### TUGAS
1 > Salin kata demi kata bagian teks bacaan, mulai dari "Subsektor perkebunan tidak" dan terus sampai "tentunya juga sektoral.".
2 > Apakah tiap pernyataan berikut sesuai dengan teks bacaan? Jawab ya atau tidak untuk masing-masing, disertai kutipan persis kata-kata teks yang menentukannya. (a) Pada akhir tahun 2007 sampai awal tahun 2008, harga minyak bumi mendekati US$ 100/barrel. (b) Rendemen tebu berkisar antara 17%-22% terhadap total berat/volume. (c) Proses pengolahan gula dan CPO sudah tidak memerlukan solar sama sekali.

### TEKS BACAAN
#####

Kenaikan Harga BBM  

Posted by Pebisnis Sejati in ,

Subsektor perkebunan tidak bisa menghindar dari melambungnya harga BBM. Dari sisi biaya produkisi, kenaikan harga BBM memberikan tekanan yang cukup signifikan terhadap subsektor perkebunan. Untungnya, melambungnya harga BBM turut mendorong kenaikan harga produk perkebunan sekaligus memberi ruang yang lebih luas untuk merlakukan diversifikasi produk. Untuk tahun 2007, melambungnya harga BBM membuat subsektor perkebunan untung, bukan buntung.

Sepanjang akhir tahun 2007 sampai dengan awal tahun 2008, harga minyak bumi (BBM) masih terus melambung tinggi mendekati US$ 100/barrel. Sebagai produk yang strategis dan urat nadi perekonimian, melambungnya harga BBM tersebut telah menimbulkan berbagai masalah seperti melambatnya pertumbuhan ekonomi, memacu inflasi serta meningkatnya jumlah pengganguran dan kemiskinan, baik pada tingkat dunia, regional, nasional, dan tentunya juga sektoral.

Subsektor perkebunan juga tidak bisa menghindar dari melambungnya harga BBM. Dari sisi biaya produksi, kenaikan harga BBM memberikan tekanan yang cukup signifikan terhadap subsektor perkebunan. Untungnya, melambungnya harga BBM turut mendorong kenaikan harga produk perkebunan sekaligus memberi ruang yang lebih luas untuk merlakukan diversifikasi produk. Dari sini jelas bahwa melambungnya harga BBM memberi tekanan sekaligus harapan pada subsektor perkebunan untuk berkembang.

Kenaikan harga BBM mendorong kenaikan biaya produksi karena subsektor perkebunan merupakan salah satu subsektor yang relatif banyak menggunakan BBM sebagai sumber energi maupun untuk transportasi, baik pada tahap proses produksi, pengolahan, dan pemasaran. Oleh karena itu, kenaikan BBM mempunyai dampak negatif yang cukup signifikan terhadap industri perkebunan utama Indonesia, seperti kelapa sawit, karet, teh, kopi, kakao, dan gula. Dalam proses produksi, subsektor perkebunan membutuhkan jasa transportasi untuk mengangkut sarana produksi, seperti pupuk, yang relatif volumnus (volume besar). Dengan demikian, biaya transportasi relatif besar. Dalam hal transportasi, semakin volumnus ( bulk ) bahan mentah yang harus diangkut, makin tinggi kontribusinya terhadap biaya transportasi, sehingga makin besarnya dampaknya terhadap biaya produksi. Produk perkebunan umumnya bersifat volumnus seperti tebu yang rendemennya hanya berkisar antara 6%-10% terhadap total berat/volume dan tandan buah segar sawit yang hanya 17%-22%. Hasil panen kakao, kopi, dan teh juga bersifat volumnus sehingga kenaikan harga BBM yang mengakibatkan kenaikan biaya transportasi, akan mempunyai pengaruh signifikan terhadap biaya produksi. Kenaikan harga BBM juga mendorong kenaikan biaya pengolahan. Walaupun beberapa proses pengolahan (gula dan CPO) secara maksimal menggunakan produk samping sebagai bahan bakar/sumber energi, solar masih tetap diperlukan sebagai sumber energi.

#####

### MATERI YANG DITAMPILKAN

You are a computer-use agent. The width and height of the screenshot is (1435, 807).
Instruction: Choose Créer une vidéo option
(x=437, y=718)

#####

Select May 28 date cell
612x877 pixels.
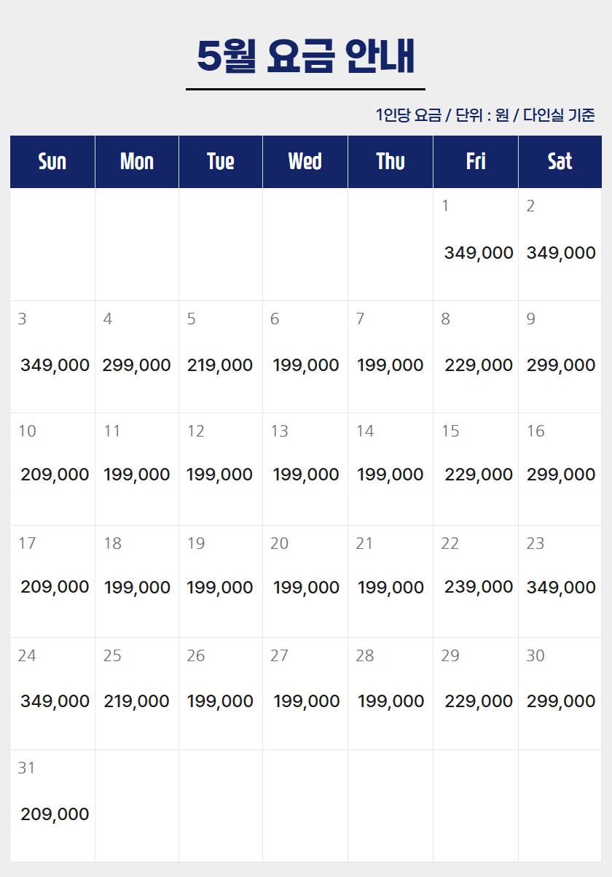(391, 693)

#####

### JAWABAN
1 >
Subsektor perkebunan tidak bisa menghindar dari melambungnya harga BBM. Dari sisi biaya produkisi, kenaikan harga BBM memberikan tekanan yang cukup signifikan terhadap subsektor perkebunan. Untungnya, melambungnya harga BBM turut mendorong kenaikan harga produk perkebunan sekaligus memberi ruang yang lebih luas untuk merlakukan diversifikasi produk. Untuk tahun 2007, melambungnya harga BBM membuat subsektor perkebunan untung, bukan buntung.

Sepanjang akhir tahun 2007 sampai dengan awal tahun 2008, harga minyak bumi (BBM) masih terus melambung tinggi mendekati US$ 100/barrel. Sebagai produk yang strategis dan urat nadi perekonimian, melambungnya harga BBM tersebut telah menimbulkan berbagai masalah seperti melambatnya pertumbuhan ekonomi, memacu inflasi serta meningkatnya jumlah pengganguran dan kemiskinan, baik pada tingkat dunia, regional, nasional, dan tentunya juga sektoral.

2 >
(a) Ya: "harga minyak bumi (BBM) masih terus melambung tinggi mendekati US$ 100/barrel".
(b) Tidak: "tebu yang rendemennya hanya berkisar antara 6%-10% terhadap total berat/volume".
(c) Tidak: "solar masih tetap diperlukan sebagai sumber energi".